The immersive experience of Avatar would be enough on its own. That you are taken into a world where you essentially take part in the journey and evolution of a hero that deals with a supreme conflict just makes this film even more worth experiencing in an IMAX theatre.
The story follows Jake Sully (Sam Worthington), a paraplegic war veteran who is asked to participate in a high level program run by corporate and military strategists after his brother dies. Sully accepts and travels light years away to the planet of Pandora.
Humans cannot breathe the air on Pandora but through an Avatar Program they link to an avatar which is a hybrid of the indigenous people of Pandora that happen to have features of the individuals they are linked to.
Ultimately, Sully is offered the job because he is a genetic match for an expensive avatar that was designed for his brother. He signs up to help scientists learn about the indigenous people of Pandora, the Na'vi.
The scientists inform Sully that linking to his own avatar will give him the ability to walk again, an experience that becomes quite liberating.
Scientists carry out a mission designed to figure out why Na'vi/human relations are so tumultuous, a corporate-military management corporation ultimately oversees the scientific project.
The project exists, for the most part, because it may yield information that can help the Resources Development Organization gain access to the planet's natural resource, Unobtanium, which the corporation can use to save a dying planet Earth from its current energy crisis.

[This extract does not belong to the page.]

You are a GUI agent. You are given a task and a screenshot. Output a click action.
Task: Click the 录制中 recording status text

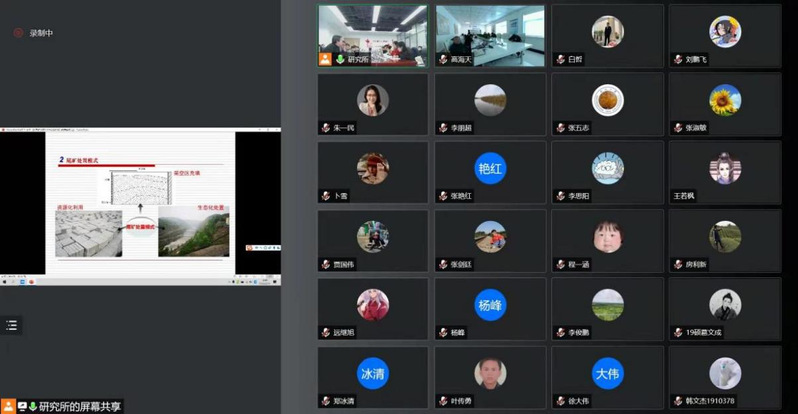click(42, 33)
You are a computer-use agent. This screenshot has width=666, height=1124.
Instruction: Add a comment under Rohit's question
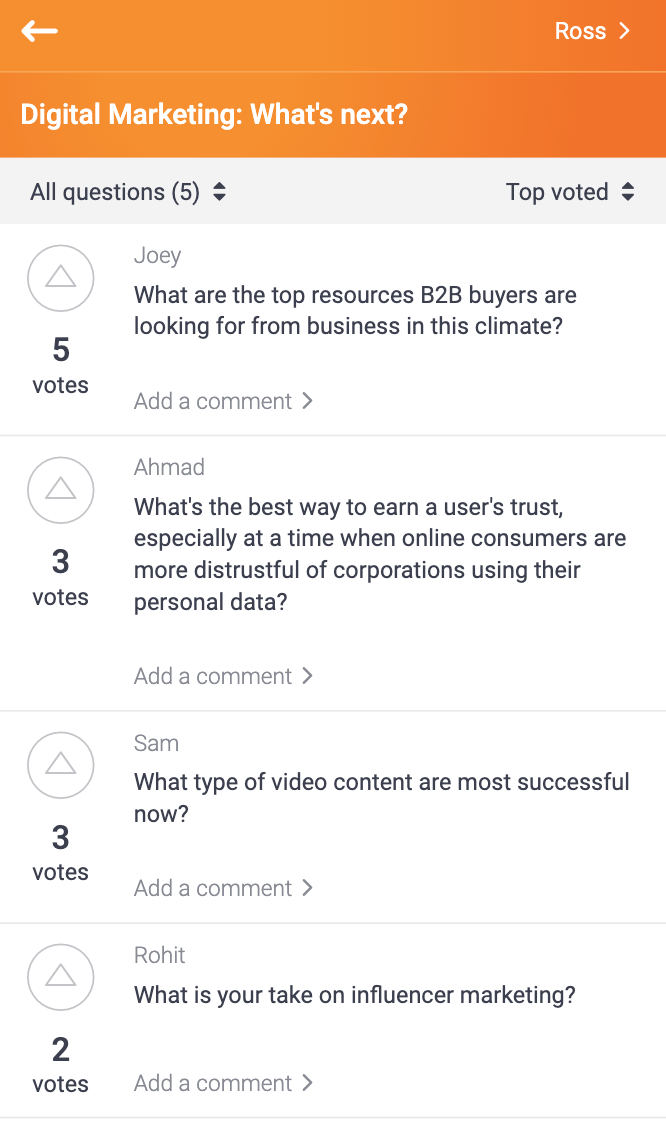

Parker Selfridge (Giovanni Ribisi) epitomizes the corporation with his "ends justifies the means" approach to acquiring Pandora's resources for planet Earth. Selfridge is very much interested in finding a way to "wag the dog" so blowback against his corporate enterprise can be kept to a minimum and that's why he is willing to help supervise the mission of the scientists.
Col. Miles Quaritch (Stephen Lang) exemplifies the military as a cold-blooded imperialist warmonger who will only be content when he successfully dominates the "savages" of Pandora. Quaritch cheerleads Sully's involvement in the Avatar Program under the assumption that Sully will force the"savages" to submit to their operation.
The combination of corporate and military forces puts on display a terror evocative of the current conflict over resources in the Middle East and the corporate/military aspect is a clear dystopian element in the film.
Eventually, Sully becomes separated from the scientists when attacked by a planetary creature called a Thanator. He later is faced with Viperwolves, and as he is about to be torn to pieces, a member of an indigenous tribe on Pandora known as the Omaticaya, rescues him.
Neytiri, his rescuer, takes him back to her people and from here on the central conflict of the film manifests itself: Can one of the "sky people" learn the ways of the indigenous people or will he betray and exploit the Omaticayan people as sky people have traditionally done since their first days on Pandora?
Avatar is very much a film that relies on the universal motif of adventure and transformation known as the Hero's Journey.
As Joseph Campbell might describe it, Sully's destiny summons him and transfers "his spiritual center of gravity from within the pale of society to a zone unknown." Destiny leads him to reconcile his role as an enabler of the exploitative colonialist corporate army whose supreme goal is to claim a natural resource beneath the Hometree that the Omaticayan people inhabit with Na'vi people's culture, spirituality, and their connection with the land and animals of Pandora.